From mboxrd@z Thu Jan  1 00:00:00 1970
From: Aaron Ten Clay <aarontc-q67U1YB0R7xBDgjK7y7TUQ@public.gmane.org>
Subject: Re: Extremely high OSD memory utilization on Kraken
 11.2.0 (with XFS -or- bluestore)
Date: Thu, 4 May 2017 13:57:39 -0700
Message-ID: <CAFFcuroumvWGZA+KC4V7wOiF9T0y7k9v+Ms=GgOh+bGm8gP__g@mail.gmail.com>
References: <CAFFcurqEctQ2fHHDcGYfy3YCuaq9DxZr0VU4e8dNVACNVLDmqA@mail.gmail.com>
	<alpine.DEB.2.11.1704171457320.10661@piezo.novalocal>
	<CAFFcurrA8BKF0a+9gdGAsTDbE78ci9X8dwEaWEycoF4DNQN8uw@mail.gmail.com>
Mime-Version: 1.0
Content-Type: text/plain; charset="us-ascii"
Content-Transfer-Encoding: 7bit
Return-path: <ceph-users-bounces-idqoXFIVOFJgJs9I8MT0rw@public.gmane.org>
In-Reply-To: <CAFFcurrA8BKF0a+9gdGAsTDbE78ci9X8dwEaWEycoF4DNQN8uw-JsoAwUIsXosN+BqQ9rBEUg@public.gmane.org>
List-Unsubscribe: <http://lists.ceph.com/options.cgi/ceph-users-ceph.com>,
	<mailto:ceph-users-request-idqoXFIVOFJgJs9I8MT0rw@public.gmane.org?subject=unsubscribe>
List-Archive: <http://lists.ceph.com/pipermail/ceph-users-ceph.com/>
List-Post: <mailto:ceph-users-idqoXFIVOFJgJs9I8MT0rw@public.gmane.org>
List-Help: <mailto:ceph-users-request-idqoXFIVOFJgJs9I8MT0rw@public.gmane.org?subject=help>
List-Subscribe: <http://lists.ceph.com/listinfo.cgi/ceph-users-ceph.com>,
	<mailto:ceph-users-request-idqoXFIVOFJgJs9I8MT0rw@public.gmane.org?subject=subscribe>
Errors-To: ceph-users-bounces-idqoXFIVOFJgJs9I8MT0rw@public.gmane.org
Sender: "ceph-users" <ceph-users-bounces-idqoXFIVOFJgJs9I8MT0rw@public.gmane.org>
To: Sage Weil <sage-BnTBU8nroG7k1uMJSBkQmQ@public.gmane.org>
Cc: "ceph-users-idqoXFIVOFJgJs9I8MT0rw@public.gmane.org" <ceph-users-idqoXFIVOFJgJs9I8MT0rw@public.gmane.org>, ceph-devel-u79uwXL29TY76Z2rM5mHXA@public.gmane.org
List-Id: ceph-devel.vger.kernel.org

Were the backtraces we obtained not useful?
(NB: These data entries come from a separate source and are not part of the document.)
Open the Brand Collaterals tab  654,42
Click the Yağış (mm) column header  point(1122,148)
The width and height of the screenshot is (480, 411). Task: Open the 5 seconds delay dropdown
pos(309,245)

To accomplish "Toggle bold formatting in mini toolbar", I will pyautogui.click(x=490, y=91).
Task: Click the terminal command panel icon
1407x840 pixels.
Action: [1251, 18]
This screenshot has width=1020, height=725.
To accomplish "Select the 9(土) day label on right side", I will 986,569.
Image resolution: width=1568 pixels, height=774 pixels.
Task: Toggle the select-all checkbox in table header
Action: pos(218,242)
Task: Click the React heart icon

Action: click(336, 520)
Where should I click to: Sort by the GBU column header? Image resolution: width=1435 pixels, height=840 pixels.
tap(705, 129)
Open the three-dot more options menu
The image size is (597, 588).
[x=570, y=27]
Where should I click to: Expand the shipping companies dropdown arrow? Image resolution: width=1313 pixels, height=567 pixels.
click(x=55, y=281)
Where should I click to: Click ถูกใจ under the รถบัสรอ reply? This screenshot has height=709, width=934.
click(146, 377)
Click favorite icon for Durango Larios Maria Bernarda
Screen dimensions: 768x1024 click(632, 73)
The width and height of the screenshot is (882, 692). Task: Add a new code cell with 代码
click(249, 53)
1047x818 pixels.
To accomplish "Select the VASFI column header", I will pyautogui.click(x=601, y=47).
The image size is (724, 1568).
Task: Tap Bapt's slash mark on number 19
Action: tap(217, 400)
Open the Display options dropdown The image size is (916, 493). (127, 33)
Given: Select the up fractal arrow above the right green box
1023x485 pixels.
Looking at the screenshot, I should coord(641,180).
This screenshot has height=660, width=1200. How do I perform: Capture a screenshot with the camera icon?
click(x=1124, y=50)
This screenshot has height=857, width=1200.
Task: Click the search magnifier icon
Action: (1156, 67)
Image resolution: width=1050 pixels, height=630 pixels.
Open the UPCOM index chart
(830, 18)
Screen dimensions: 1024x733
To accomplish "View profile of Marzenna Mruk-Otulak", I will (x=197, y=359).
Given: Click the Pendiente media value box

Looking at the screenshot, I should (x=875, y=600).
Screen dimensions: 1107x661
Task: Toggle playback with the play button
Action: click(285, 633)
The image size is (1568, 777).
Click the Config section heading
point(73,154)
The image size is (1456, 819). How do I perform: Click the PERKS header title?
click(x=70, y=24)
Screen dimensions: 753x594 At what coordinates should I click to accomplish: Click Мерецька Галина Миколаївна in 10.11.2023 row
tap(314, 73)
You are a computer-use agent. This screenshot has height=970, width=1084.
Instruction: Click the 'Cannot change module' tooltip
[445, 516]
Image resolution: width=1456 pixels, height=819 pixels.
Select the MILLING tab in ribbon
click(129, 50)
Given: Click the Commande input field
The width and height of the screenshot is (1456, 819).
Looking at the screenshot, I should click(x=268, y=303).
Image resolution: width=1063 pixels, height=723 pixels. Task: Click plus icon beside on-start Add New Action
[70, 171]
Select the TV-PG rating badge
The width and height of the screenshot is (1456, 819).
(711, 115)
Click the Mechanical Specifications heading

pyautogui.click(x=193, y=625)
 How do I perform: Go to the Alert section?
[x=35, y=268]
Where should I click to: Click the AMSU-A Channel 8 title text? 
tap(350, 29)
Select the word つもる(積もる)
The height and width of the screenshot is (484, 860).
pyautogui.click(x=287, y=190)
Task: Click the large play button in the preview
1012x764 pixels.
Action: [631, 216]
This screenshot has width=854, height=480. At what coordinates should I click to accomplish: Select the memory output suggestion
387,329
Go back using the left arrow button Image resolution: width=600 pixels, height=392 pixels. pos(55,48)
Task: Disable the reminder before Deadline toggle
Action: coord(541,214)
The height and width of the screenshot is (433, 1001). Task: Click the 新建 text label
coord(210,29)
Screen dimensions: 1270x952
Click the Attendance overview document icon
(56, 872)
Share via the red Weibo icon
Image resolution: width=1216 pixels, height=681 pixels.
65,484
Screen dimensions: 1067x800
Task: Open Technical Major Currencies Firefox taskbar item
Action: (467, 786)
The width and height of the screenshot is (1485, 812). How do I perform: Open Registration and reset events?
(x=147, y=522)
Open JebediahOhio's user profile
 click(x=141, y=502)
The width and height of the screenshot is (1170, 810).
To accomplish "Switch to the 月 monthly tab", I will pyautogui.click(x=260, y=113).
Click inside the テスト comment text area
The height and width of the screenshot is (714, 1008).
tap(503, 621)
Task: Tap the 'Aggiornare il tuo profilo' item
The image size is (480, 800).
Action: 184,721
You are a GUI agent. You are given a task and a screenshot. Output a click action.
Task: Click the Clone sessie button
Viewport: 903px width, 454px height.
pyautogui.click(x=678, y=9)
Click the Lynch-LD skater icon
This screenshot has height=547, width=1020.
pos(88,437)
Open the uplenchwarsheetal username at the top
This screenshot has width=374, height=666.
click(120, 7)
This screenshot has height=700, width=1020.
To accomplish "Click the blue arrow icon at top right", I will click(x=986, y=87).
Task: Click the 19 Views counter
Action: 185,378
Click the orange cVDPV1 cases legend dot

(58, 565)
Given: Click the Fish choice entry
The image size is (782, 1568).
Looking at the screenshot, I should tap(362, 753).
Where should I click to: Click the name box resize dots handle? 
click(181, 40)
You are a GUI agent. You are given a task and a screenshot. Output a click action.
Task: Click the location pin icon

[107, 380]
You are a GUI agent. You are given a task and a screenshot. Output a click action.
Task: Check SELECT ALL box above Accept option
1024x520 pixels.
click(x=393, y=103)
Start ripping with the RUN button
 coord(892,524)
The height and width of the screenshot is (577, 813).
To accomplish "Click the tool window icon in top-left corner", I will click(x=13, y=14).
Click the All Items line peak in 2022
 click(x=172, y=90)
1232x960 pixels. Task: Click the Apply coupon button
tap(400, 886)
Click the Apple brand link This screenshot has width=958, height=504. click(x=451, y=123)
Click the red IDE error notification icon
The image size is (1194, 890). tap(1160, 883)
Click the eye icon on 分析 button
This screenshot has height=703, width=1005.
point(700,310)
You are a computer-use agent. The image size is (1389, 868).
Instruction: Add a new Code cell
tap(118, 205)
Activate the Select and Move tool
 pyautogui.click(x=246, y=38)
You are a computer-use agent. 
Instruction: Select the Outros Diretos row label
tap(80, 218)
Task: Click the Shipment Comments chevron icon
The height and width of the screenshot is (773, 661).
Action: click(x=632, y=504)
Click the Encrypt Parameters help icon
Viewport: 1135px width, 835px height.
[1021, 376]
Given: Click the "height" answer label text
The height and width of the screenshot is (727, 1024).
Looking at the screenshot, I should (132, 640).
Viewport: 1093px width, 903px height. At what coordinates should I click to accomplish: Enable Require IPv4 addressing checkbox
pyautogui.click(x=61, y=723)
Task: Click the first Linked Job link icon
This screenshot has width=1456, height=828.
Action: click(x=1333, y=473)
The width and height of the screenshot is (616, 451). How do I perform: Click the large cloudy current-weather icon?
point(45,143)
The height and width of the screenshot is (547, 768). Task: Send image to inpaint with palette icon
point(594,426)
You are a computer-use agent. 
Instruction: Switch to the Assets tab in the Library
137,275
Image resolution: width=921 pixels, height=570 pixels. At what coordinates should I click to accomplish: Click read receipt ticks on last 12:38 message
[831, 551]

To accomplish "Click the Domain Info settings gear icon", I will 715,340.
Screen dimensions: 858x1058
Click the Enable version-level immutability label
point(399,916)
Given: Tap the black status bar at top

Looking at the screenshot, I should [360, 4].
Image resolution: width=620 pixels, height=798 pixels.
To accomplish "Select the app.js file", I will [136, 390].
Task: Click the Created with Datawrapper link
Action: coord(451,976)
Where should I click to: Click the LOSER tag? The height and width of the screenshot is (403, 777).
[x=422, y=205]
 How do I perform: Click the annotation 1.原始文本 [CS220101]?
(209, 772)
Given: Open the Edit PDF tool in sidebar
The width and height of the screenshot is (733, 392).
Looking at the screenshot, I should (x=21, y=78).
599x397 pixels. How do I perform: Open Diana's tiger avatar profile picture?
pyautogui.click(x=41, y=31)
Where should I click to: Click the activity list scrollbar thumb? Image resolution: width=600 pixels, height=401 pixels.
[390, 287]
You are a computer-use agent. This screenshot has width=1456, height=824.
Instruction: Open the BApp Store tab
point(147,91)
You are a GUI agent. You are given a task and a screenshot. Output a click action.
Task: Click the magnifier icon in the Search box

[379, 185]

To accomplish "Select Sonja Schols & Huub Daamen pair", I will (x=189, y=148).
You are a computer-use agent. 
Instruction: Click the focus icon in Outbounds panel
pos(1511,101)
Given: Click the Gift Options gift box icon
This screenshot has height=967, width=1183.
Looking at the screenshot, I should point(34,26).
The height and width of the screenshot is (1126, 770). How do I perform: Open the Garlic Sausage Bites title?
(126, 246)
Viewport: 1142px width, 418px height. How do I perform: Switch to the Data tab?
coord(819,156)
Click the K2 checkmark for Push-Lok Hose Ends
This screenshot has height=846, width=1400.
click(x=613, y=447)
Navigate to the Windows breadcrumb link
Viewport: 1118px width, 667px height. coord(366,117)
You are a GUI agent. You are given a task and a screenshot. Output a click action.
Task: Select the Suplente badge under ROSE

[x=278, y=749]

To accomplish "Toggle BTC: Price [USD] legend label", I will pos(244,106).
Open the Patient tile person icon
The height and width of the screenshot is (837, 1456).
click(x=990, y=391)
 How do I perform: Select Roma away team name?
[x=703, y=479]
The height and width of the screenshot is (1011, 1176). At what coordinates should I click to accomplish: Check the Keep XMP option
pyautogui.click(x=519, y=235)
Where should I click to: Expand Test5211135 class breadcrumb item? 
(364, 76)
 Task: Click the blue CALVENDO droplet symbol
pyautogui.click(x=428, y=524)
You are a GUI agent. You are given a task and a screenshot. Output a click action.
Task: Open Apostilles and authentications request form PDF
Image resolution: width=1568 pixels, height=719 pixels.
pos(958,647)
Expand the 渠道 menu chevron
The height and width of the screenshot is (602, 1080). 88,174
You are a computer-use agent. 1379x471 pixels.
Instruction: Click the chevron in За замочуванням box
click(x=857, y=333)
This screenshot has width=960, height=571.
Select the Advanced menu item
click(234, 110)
Is there anything else we
can try to get the OSDs up again?

On Wed, Apr 19, 2017 at 4:18 PM, Aaron Ten Clay <aarontc-q67U1YB0R7xBDgjK7y7TUQ@public.gmane.org> wrote:
> I'm new to doing this all via systemd and systemd-coredump, but I appear to
> have gotten cores from two OSD processes. When xzipped they are < 2MIB each,
> but I threw them on my webserver to avoid polluting the mailing list. This
> seems oddly small, so if I've botched the process somehow let me know :)
>
> https://aarontc.com/ceph/dumps/core.ceph-osd.150.082e9ca887c34cfbab183366a214a84c.6742.1492634493000000000000.xz
> https://aarontc.com/ceph/dumps/core.ceph-osd.150.082e9ca887c34cfbab183366a214a84c.7202.1492634508000000000000.xz
>
> And for reference:
> root@osd001:/var/lib/systemd/coredump# ceph -v
> ceph version 11.2.0 (f223e27eeb35991352ebc1f67423d4ebc252adb7)
>
>
> I am also investigating sysdig as recommended.
>
> Thanks!
> -Aaron
>
>
> On Mon, Apr 17, 2017 at 8:15 AM, Sage Weil <sage-BnTBU8nroG7k1uMJSBkQmQ@public.gmane.org> wrote:
>>
>> On Sat, 15 Apr 2017, Aaron Ten Clay wrote:
>> > Hi all,
>> >
>> > Our cluster is experiencing a very odd issue and I'm hoping for some
>> > guidance on troubleshooting steps and/or suggestions to mitigate the
>> > issue.
>> > tl;dr: Individual ceph-osd processes try to allocate > 90GiB of RAM and
>> > are
>> > eventually nuked by oom_killer.
>>
>> My guess is that there there is a bug in a decoding path and it's
>> trying to allocate some huge amount of memory.  Can you try setting a
>> memory ulimit to something like 40gb and then enabling core dumps so you
>> can get a core?  Something like
>>
>> ulimit -c unlimited
>> ulimit -m 20000000
>>
>> or whatever the corresponding systemd unit file options are...
>>
>> Once we have a core file it will hopefully be clear who is
>> doing the bad allocation...
>>
>> sage
>>
>>
>>
>> >
>> > I'll try to explain the situation in detail:
>> >
>> > We have 24-4TB bluestore HDD OSDs, and 4-600GB SSD OSDs. The SSD OSDs
>> > are in
>> > a different CRUSH "root", used as a cache tier for the main storage
>> > pools,
>> > which are erasure coded and used for cephfs. The OSDs are spread across
>> > two
>> > identical machines with 128GiB of RAM each, and there are three monitor
>> > nodes on different hardware.
>> >
>> > Several times we've encountered crippling bugs with previous Ceph
>> > releases
>> > when we were on RC or betas, or using non-recommended configurations, so
>> > in
>> > January we abandoned all previous Ceph usage, deployed LTS Ubuntu 16.04,
>> > and
>> > went with stable Kraken 11.2.0 with the configuration mentioned above.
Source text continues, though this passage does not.